The Xbox was released 1 year later, for context.

Sony also demo'd the GSCube once, it had 16 Graphics Synthesizers, achieving a fill rate of 37.7 GB/s (no textures, half that with 1... I think). Eventually they ditched the idea in favour of Nvidia's solution.



One more thing to consider is memory bandwidth, which can be limiting factor especially on mobile devices.

A non-transparent draw over another draw allows in best case to cull all overlapping drawing operations, in worst case means you only have to use as much bandwidth as the individual draws.

With transparency, especially if you can't somehow combine the operations together (from my understanding, very hard problem), it means you also need to read back the entire region you're overlapping with transparency - so every transparent draw involves at least twice the final framebuffer size bitmap going-over memory bus.

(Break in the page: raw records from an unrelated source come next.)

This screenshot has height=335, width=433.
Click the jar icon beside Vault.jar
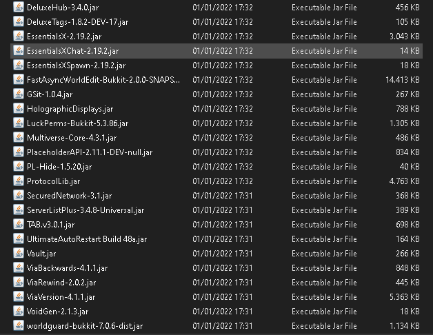pyautogui.click(x=19, y=254)
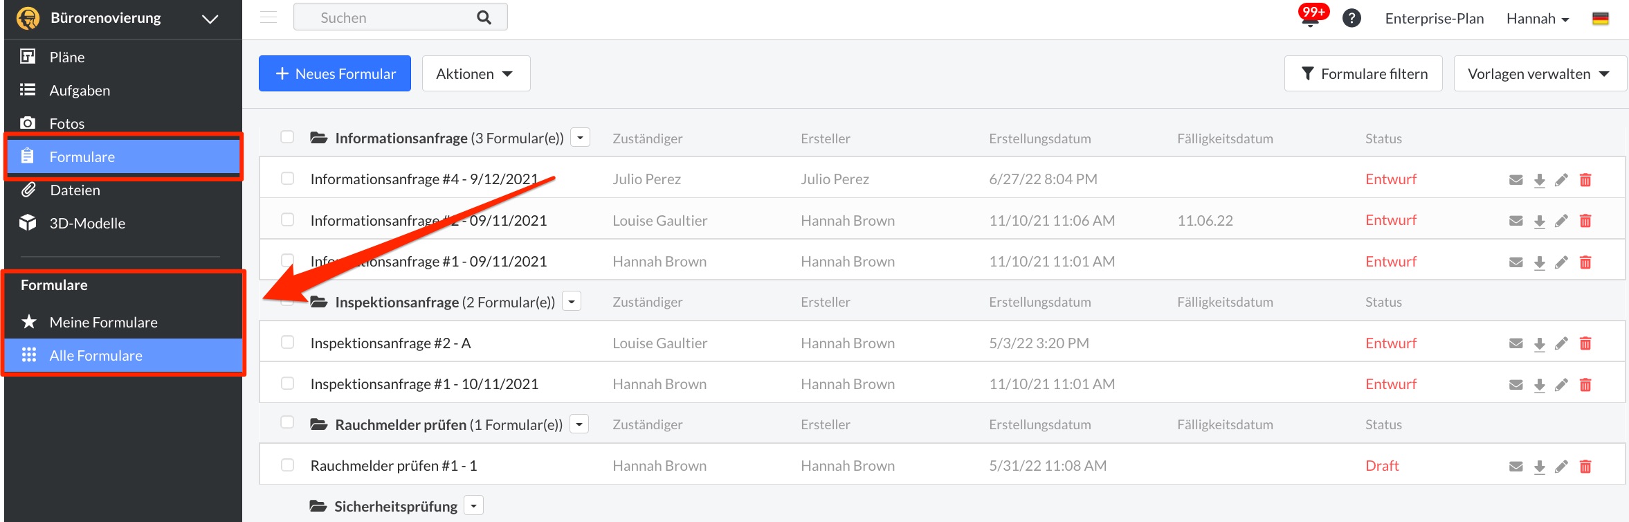The image size is (1629, 522).
Task: Delete Informationsanfrage #4 with trash icon
Action: click(1585, 180)
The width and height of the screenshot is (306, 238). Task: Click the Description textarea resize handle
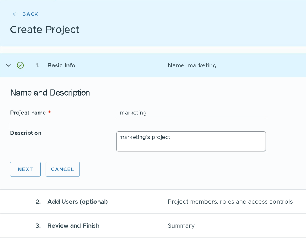(264, 150)
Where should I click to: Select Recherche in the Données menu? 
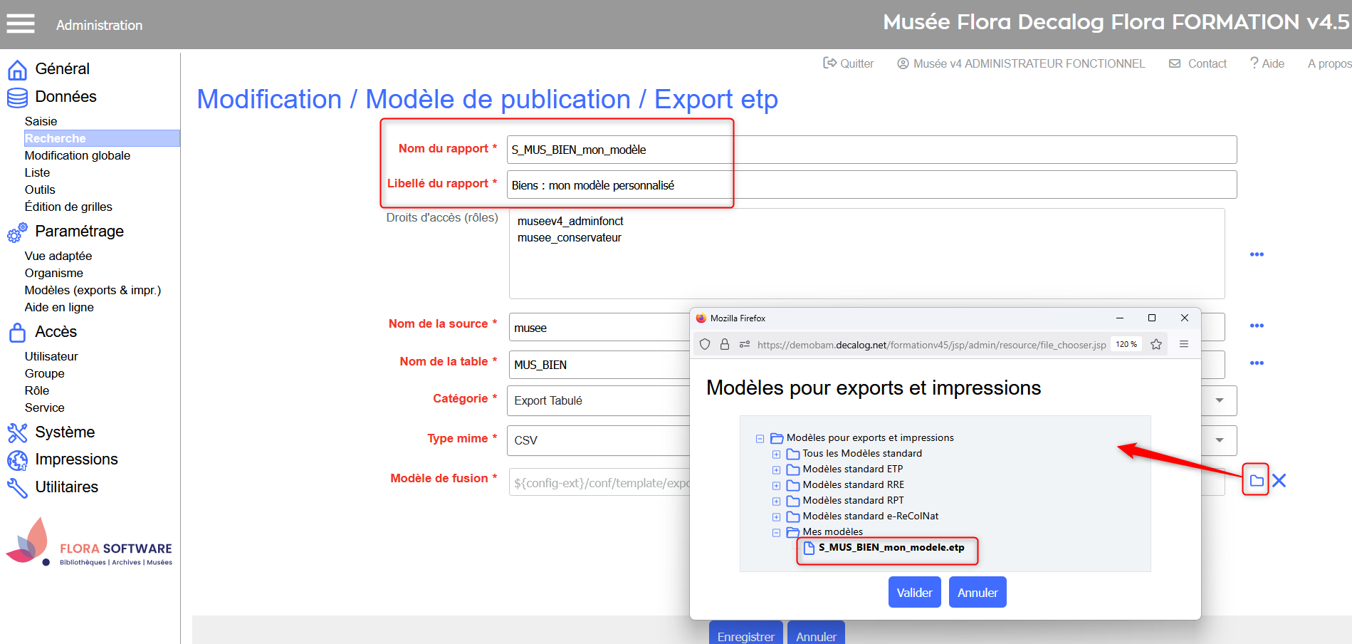(56, 138)
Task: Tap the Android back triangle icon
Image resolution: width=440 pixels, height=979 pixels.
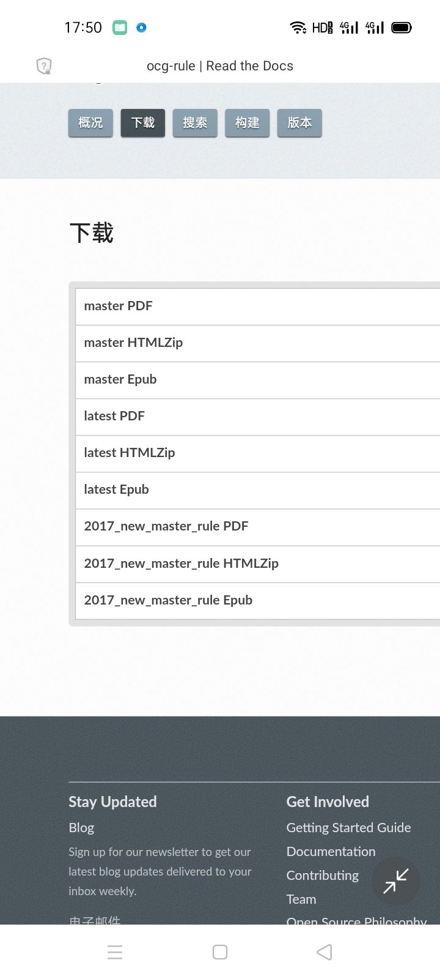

Now consider that many mobile devices had not enough memory bandwidth to do a full redraw (i.e. blit the full framebuffer image twice) of the screen in time to maintain 60fps and it becomes a considerable problem.



Yeah, somehow between comments I forgot this was about shadows and I was thinking more about drawing polygons. In that case, you can break up the polygons and work out the colors for each of the (theoretically 2^N) regions of overlap.

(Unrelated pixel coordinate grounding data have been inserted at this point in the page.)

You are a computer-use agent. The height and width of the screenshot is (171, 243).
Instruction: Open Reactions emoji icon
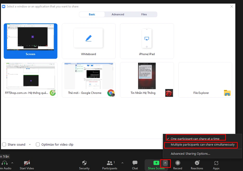tap(197, 163)
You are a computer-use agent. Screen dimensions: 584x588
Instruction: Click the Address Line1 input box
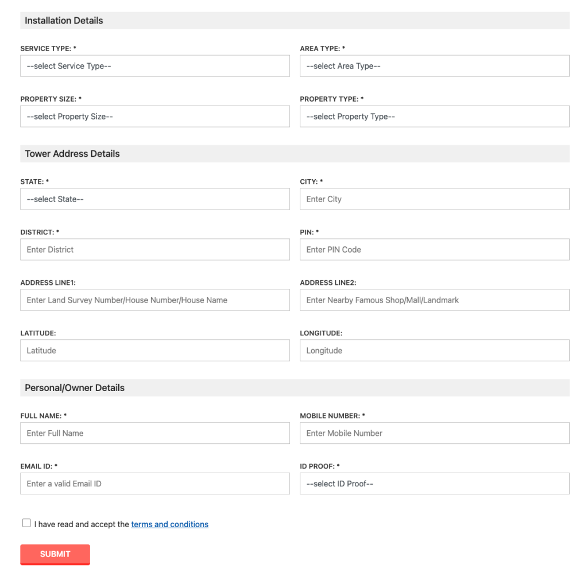pyautogui.click(x=154, y=300)
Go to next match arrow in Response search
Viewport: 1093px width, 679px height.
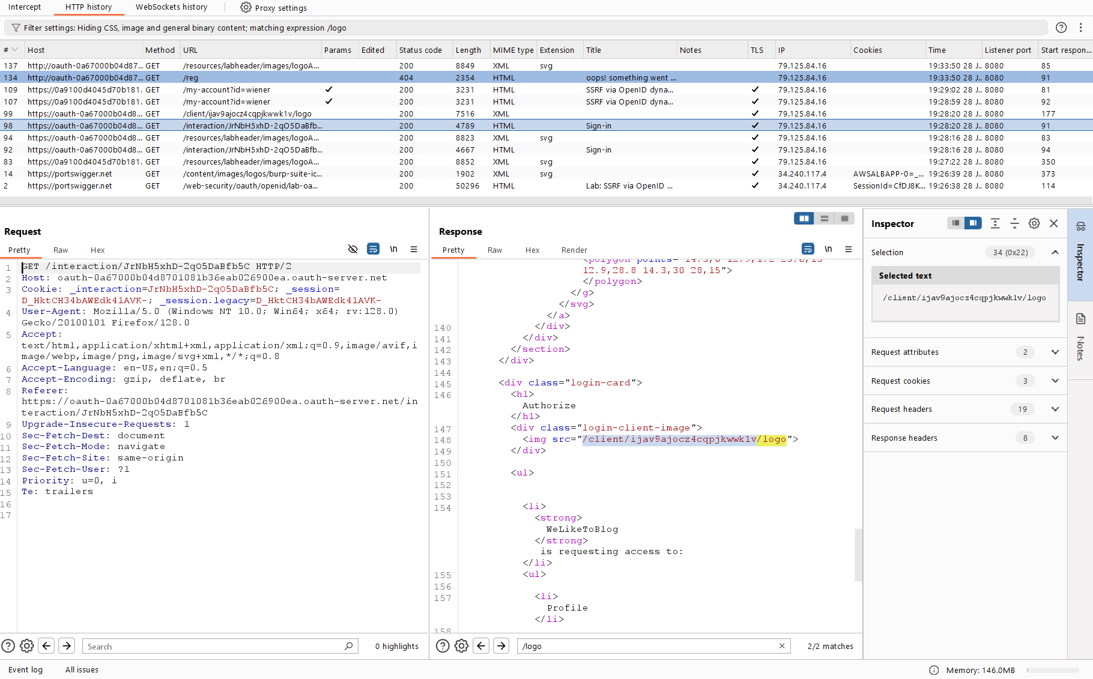coord(501,646)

The "Ordering" step doesn't really matter that much. You're usually doing a sort anyway prior to submitting the drawcall. What hurts is the overdraw. If you're doing opaque rendering, you get to render front to back, rendering only what actually appears on the final framebuffer. The number of pixels (after the depth pass) is proportional to the framebuffer. When you're doing transparent rendering you render back to front, and you have to render a tonne of the scene that will eventually be (partially) obscured by other random polys. We call that overdraw. The amount of pixels through the shader pipeline balloons to be proportional to the size of your mesh.

If you're doing non-overlapping stuff, you'd actually expect (almost) no slowdown from transparency, since you'd have to touch every pixel once anyway, and the only thing that changed is the shader formula.



Was confused because everything moved in 2 seconds per frame on M2 Firefox.

Switched to Chrome - suddenly everything is butter smooth.

Congrats on an article very well done!



I'm totally down for some good old fashioned impractical hacking. But just remember, we already have canvas, which can do all this easier, faster, and better.



A great, possibly the greatest article I read this year ended with "your welcome" instead of "you're". Fix asap! Or maybe I didn't get the joke, that's a possibility



But at the end of the day Firefox and Chrome are still rendering 1px box-shadow differently at 150% browser zoom. Best hopes for Baseline 2025.



For the past 30 years I got good at programming but never really did graphics because I didn't like games. I now view it as a massive oversight and have been trying to catch up for over a year.

So hard.



Most of this is about the not-so-much-anymore-exotic art of GPU programming. It's becoming important in so many fields. The last thing I want to be is some foot-dragging old windbag who forgot to stay up to date.



Well, games are seen as fun, so they can attract programmers even with low salaries.

Basically the same reason pet veterinaries and teachers and nurses and musicians and artists still attract plenty of candidates despite a comparatively low pay.

(Playing games is more fun than working with CRUD apps. But writing games and writing CRUD apps seem about equal in their probability distributions of fun.)



> It also turns out that some smart people figured out maths hacks to draw rounded boxes for super cheap which UI peeps love because with this hack boxes can be so round as to appear as circles

Any references to learn more about these hacks?



Come on. It's thanks to articles like these I can finally have LLM write all those bullshit CSS hacks for me, and I even get to keep rejecting its commits until it gets it right!

(Though honestly, right now, getting GPT-4o to do responsive layout is an exercise in frustration equivalent to doing it myself.)